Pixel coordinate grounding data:
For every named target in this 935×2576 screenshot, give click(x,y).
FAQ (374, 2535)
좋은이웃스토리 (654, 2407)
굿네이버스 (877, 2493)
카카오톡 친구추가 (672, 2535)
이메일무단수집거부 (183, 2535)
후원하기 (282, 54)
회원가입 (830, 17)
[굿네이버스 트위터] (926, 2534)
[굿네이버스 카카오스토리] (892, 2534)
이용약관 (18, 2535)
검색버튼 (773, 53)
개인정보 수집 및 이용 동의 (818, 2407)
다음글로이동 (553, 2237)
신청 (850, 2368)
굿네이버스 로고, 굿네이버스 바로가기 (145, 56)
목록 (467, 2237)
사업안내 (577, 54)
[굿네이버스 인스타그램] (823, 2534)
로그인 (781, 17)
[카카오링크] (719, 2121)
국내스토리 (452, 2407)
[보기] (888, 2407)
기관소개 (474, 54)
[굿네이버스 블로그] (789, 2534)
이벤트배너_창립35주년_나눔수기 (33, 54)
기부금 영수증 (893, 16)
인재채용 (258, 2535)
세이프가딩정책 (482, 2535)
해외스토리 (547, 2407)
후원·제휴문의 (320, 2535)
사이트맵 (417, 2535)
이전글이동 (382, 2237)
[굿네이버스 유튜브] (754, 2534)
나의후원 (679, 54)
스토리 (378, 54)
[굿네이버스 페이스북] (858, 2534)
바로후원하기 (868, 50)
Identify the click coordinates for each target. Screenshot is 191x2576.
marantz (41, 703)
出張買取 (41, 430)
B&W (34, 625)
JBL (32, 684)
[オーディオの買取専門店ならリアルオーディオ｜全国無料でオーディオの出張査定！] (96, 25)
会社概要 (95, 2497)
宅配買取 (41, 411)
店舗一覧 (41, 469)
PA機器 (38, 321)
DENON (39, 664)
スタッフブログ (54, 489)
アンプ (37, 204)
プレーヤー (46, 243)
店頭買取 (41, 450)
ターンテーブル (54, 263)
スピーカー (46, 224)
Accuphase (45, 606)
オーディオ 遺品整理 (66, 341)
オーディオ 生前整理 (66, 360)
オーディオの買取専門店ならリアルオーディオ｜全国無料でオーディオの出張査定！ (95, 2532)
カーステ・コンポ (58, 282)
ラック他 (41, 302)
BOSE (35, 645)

WHAT YOU WILL DO: Filter the entries above and keep only the lines with the word "click".

WRITTEN SOLUTION:
For every named target in this 935×2576 screenshot, give click(x,y).
Identify the click coordinates for each target. Screenshot is 191x2576.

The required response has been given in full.